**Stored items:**

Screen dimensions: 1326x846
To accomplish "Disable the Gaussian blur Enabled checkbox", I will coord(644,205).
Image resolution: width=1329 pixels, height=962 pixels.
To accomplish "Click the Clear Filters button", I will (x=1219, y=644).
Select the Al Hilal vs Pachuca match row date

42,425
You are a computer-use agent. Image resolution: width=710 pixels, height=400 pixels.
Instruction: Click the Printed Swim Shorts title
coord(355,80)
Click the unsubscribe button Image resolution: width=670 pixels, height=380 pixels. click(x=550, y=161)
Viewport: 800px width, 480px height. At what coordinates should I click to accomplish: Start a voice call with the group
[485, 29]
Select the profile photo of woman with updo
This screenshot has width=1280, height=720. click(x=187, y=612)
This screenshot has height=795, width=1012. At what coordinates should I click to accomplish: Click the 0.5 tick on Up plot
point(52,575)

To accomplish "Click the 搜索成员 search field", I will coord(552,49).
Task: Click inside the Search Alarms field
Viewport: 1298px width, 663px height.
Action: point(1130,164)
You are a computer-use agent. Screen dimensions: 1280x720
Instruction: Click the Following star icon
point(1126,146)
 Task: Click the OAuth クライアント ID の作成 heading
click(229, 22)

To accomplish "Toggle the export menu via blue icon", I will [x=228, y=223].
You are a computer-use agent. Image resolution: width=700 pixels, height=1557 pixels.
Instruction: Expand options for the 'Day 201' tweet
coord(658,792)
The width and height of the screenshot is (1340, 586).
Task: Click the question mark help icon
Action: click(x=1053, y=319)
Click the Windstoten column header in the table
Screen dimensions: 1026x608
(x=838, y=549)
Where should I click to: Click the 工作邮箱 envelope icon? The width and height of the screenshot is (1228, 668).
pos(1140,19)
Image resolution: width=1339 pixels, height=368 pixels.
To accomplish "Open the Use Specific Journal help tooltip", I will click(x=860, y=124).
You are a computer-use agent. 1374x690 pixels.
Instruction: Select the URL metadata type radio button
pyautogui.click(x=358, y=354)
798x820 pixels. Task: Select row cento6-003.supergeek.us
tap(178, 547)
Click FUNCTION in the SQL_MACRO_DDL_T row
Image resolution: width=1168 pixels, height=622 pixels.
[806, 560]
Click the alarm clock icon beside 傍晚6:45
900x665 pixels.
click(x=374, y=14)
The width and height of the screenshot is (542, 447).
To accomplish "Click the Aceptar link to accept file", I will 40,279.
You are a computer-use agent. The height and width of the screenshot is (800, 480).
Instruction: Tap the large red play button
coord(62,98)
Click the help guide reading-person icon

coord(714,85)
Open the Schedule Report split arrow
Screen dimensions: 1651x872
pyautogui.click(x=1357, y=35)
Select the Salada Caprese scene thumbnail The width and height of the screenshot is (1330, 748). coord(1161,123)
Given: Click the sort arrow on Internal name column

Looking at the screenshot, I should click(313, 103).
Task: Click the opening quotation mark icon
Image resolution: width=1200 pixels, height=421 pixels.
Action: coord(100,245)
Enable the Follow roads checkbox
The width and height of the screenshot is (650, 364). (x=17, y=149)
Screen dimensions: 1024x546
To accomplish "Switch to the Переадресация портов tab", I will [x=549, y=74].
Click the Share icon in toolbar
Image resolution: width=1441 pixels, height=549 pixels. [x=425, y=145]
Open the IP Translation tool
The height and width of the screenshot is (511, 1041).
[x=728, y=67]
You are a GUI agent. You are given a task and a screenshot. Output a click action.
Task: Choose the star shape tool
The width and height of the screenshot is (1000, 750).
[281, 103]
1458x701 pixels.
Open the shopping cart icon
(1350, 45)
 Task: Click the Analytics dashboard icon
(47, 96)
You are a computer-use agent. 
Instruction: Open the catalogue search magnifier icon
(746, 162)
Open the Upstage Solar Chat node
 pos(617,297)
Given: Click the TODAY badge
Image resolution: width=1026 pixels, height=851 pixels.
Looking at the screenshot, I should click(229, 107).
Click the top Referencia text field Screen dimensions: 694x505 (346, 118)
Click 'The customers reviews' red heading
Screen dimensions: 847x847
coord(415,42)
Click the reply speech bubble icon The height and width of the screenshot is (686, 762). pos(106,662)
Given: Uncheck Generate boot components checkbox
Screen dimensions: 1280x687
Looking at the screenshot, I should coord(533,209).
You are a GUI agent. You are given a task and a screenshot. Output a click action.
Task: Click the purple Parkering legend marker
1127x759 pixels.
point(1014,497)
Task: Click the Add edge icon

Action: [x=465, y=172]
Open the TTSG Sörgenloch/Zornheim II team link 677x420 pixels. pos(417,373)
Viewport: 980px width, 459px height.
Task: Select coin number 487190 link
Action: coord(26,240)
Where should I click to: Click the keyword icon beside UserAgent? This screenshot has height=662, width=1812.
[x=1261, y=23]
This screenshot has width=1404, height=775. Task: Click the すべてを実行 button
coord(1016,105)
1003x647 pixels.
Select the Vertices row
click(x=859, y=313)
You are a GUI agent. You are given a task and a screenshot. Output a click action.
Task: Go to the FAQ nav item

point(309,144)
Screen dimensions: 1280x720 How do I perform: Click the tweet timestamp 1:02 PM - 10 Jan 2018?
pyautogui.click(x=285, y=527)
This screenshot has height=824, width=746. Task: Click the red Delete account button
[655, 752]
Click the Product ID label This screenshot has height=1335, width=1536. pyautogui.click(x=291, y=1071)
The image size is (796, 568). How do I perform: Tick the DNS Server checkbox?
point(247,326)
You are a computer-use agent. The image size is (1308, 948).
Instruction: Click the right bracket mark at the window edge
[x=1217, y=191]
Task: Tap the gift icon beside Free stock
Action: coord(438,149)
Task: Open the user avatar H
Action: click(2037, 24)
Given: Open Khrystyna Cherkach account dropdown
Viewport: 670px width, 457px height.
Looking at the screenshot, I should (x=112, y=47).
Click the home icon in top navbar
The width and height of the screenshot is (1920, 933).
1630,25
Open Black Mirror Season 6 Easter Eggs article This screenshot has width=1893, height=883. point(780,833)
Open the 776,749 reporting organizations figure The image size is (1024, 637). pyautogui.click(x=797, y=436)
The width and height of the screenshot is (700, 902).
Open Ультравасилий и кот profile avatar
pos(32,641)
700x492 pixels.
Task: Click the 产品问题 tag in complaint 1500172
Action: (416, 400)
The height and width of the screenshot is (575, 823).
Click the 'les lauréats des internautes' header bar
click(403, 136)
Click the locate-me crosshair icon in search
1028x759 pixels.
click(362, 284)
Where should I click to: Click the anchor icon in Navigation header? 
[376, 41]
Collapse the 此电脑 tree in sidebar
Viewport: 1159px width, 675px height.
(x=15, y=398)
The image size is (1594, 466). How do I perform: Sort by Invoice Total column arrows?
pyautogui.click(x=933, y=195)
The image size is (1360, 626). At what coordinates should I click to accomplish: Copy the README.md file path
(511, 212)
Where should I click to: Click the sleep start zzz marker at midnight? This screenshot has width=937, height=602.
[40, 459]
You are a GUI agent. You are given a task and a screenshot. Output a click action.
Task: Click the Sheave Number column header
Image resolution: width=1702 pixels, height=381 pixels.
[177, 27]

**Work item:**
Reproduce the entries above exactly, but only the lines between the line holding "Open the shopping cart icon" and the line holding "Given: Click the TODAY badge", inclusive.

**Exercise output:**
Open the shopping cart icon
(1350, 45)
 Task: Click the Analytics dashboard icon
(47, 96)
You are a computer-use agent. 
Instruction: Open the catalogue search magnifier icon
(746, 162)
Open the Upstage Solar Chat node
 pos(617,297)
Given: Click the TODAY badge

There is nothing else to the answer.